Wireless backhaul networks are deployed to carry the traffic between a wireless access network and the core network. For example, as described in the above referenced related patent applications, a wireless backhaul network may comprise a plurality of hubs, each connected to the wired core network, via Ethernet. Each hub serves multiple Remote Backhaul Modules (RBMs), in a point-to-multipoint or point-to-point configuration, using a wireless channel Each RBM is deployed close to an access network base station, such as a small cell base station, and connected to the base station via a cable. The hubs are deployed at the locations where wired high capacity access to the core network is available, e.g. at a fiber point-of-presence.
In a wireless backhaul network, the term cluster refers to a number of RBMs and their respective serving hub. The performance of an RBM, e.g. such as throughput, is contingent upon its received carrier-to-interference-plus-noise ratio (CINR) and the amount of bandwidth allocated to this RBM given a selected carrier. The received signal strength of an RBM is determined by the transmit power of a serving hub and the path loss between the serving hub and the RBM. The received interference-plus-noise level of an RBM is determined by the transmit powers of all interfering hubs and path losses between interfering hubs and the RBM. An RBM is affected by an interfering hub when a desired signal and an interfering signal are transmitted over the same carrier frequency.
In frequency reuse of 1, multi-sector deployment, there are two main types of interference, namely intra-cell interference and inter-cell interference. The problem of resource allocation and scheduling has been extensively researched in multiple dimensions, e.g., time, frequency and space. Fractional frequency reuse techniques coupled with power management have been researched and many methods have been proposed in the literature to obtain a good performance trade-off. However, the system performance is far from an interference-free performance upper bound in terms of capacity and reliability.
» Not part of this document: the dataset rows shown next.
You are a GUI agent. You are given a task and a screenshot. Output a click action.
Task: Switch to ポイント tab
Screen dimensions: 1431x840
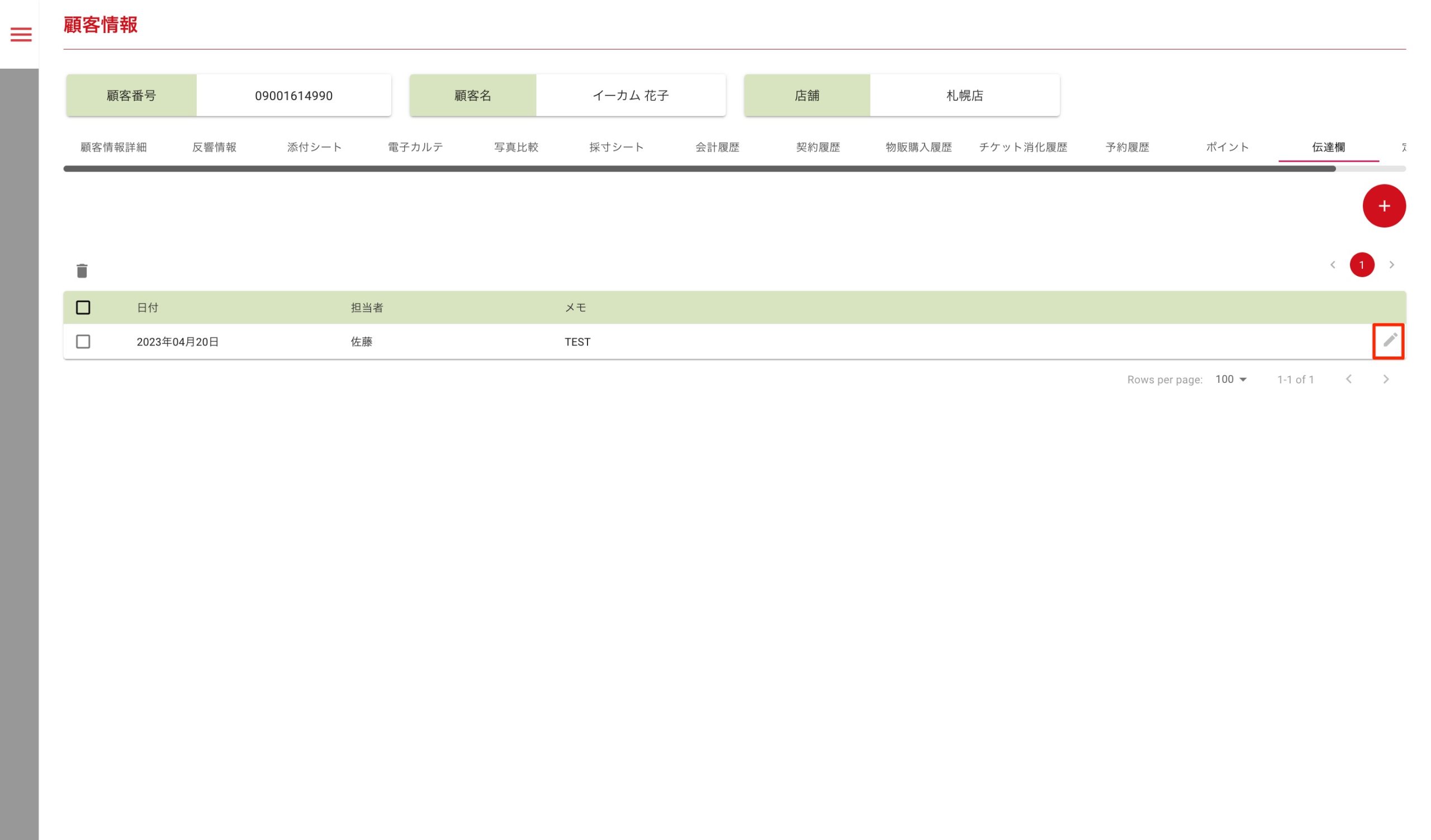(1227, 148)
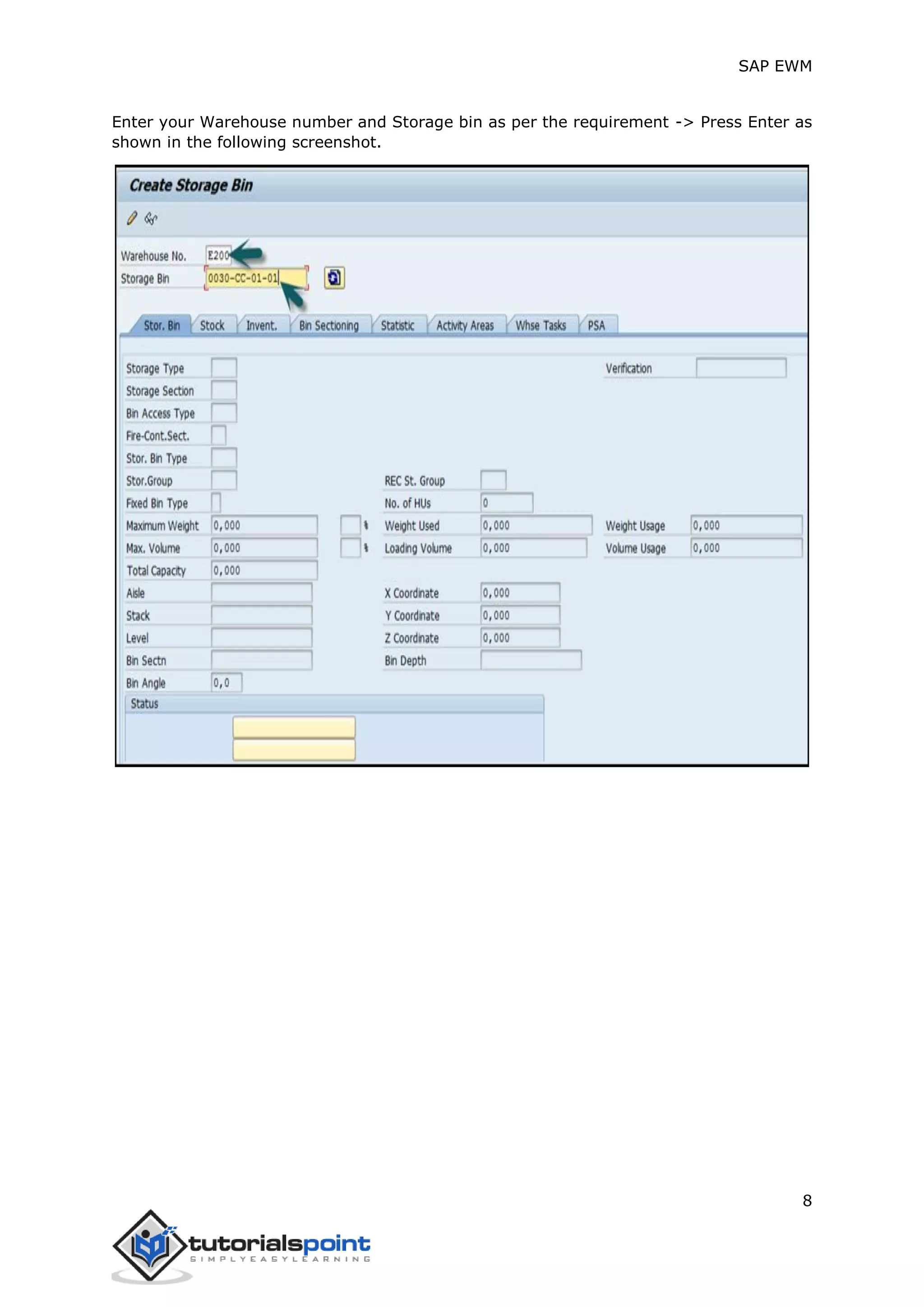Image resolution: width=924 pixels, height=1307 pixels.
Task: Switch to the Stock tab
Action: [212, 325]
In typical wireless backhaul networks, hubs and RBMs are deployed at fixed locations, and hubs are located at elevated locations with sufficient height above obstacles or other environmental clutter. For example, in an urban area, hubs may be positioned on a tall building or a rooftop, above the clutter. Each RBM is typically co-located with an access network base station, e.g. for a small cell base station, on a utility pole, a sidewall of a building or other location below the roofline. Thus, typically there is not a direct line of sight (LOS) between an RBM and a hub.
For example, each site or cell may comprise three sectors, i.e. three hub modules with directional antenna, with each hub module serving a cluster of up to four RBMs. The above referenced related U.S. patent application Ser. No. 14/129,150, describes a method and apparatus for determining network clusters for wireless backhaul networks, i.e., determining which RBMs are assigned to each serving hub to provide improved system performance.
For systems in which each hub module has multiple beams, proper hub-beam selection for each hub-RBM radio link can further improve system performance. Known methods for hub-beam selection include geographic location-based hub-beam selection. However, when a new RBM joins the network, such methods for selection for the new RBM may disrupt operation of other hubs and RBMs, i.e. cause inter-site or intra-site interference with other existing RBMs and hubs already in operation.
An object of the present invention is to provide an improved or alternative method and system for hub-beam selection in wireless networks and particularly for wireless backhaul solutions comprising fixed or stationary nodes with directional antennas, including small-cell non-line-of-sight (NLOS) wireless backhaul networks.